A Controladoria-Geral de Minas Gerais e a Advocacia-Geral do Estado anunciaram, nessa quarta-feira (10), o cancelamento do acordo de leniência com a Andrade Gutierrez, assinado em agosto de 2021. O acordo de R$ 128,9 milhões, a ser pago até dezembro de 2030, em parcelas trimestrais, refere-se a fraudes em licitações vencidas pela construtora na construção da Cidade Administrativa (atual sede do governo de Minas Gerais) e na Companhia Energética de Minas Gerais (Cemig), no período de 2004 a 2011.

O vice-governador de Minas Gerais, Mateus Simões (Novo), informou que a construtora deixou de cumprir o acordo e que o pagamento das parcelas está sendo feito com atraso há um ano. A quinta parcela, que venceu há 30 dias, não foi paga, segundo ele. Dos 128,9 milhões, R$ 5 milhões foram pagos até o momento.

A Andrade Gutierrez terá 30 dias para se manifestar. Se a empresa não se manifestar será aberto um processo administrativo.

O processo de cancelamento do acordo deve durar entre 60 a 90 dias. Além disso, a empresa terá que pagar o valor integral, sem condições de parcelamento.

A Andrade Gutierrez acrescentou que foi a primeira empresa a fazer o acordo de leniência com Minas Gerais e a única empresa, dentre as envolvidas nos temas da leniência com o Estado, que realizou pagamentos do acordo.

“Outras empresas envolvidas nos mesmos assuntos sequer celebraram algum tipo de acordo.
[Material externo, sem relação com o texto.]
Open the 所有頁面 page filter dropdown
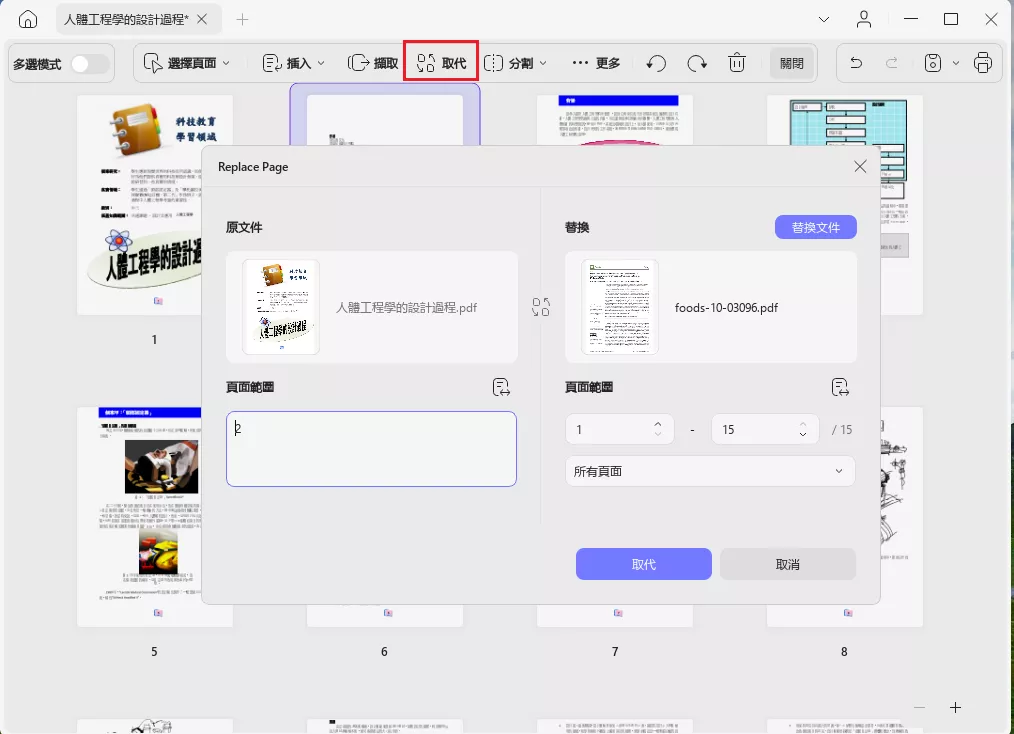 709,470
Fatos que, por si só, já ferem o princípio básico de tratamento isonômico que o governo deveria dar para o setor”, afirmou a construtora.

A Andrade Gutierrez disse, ainda, em nota, que “reforça seu compromisso com os acordos assinados, dentro da viabilidade de sua capacidade financeira e retomada dos seus negócios e, mais uma vez, se coloca à disposição para rediscuti-los em bases isonômicas e adaptados à realidade atual do mercado”.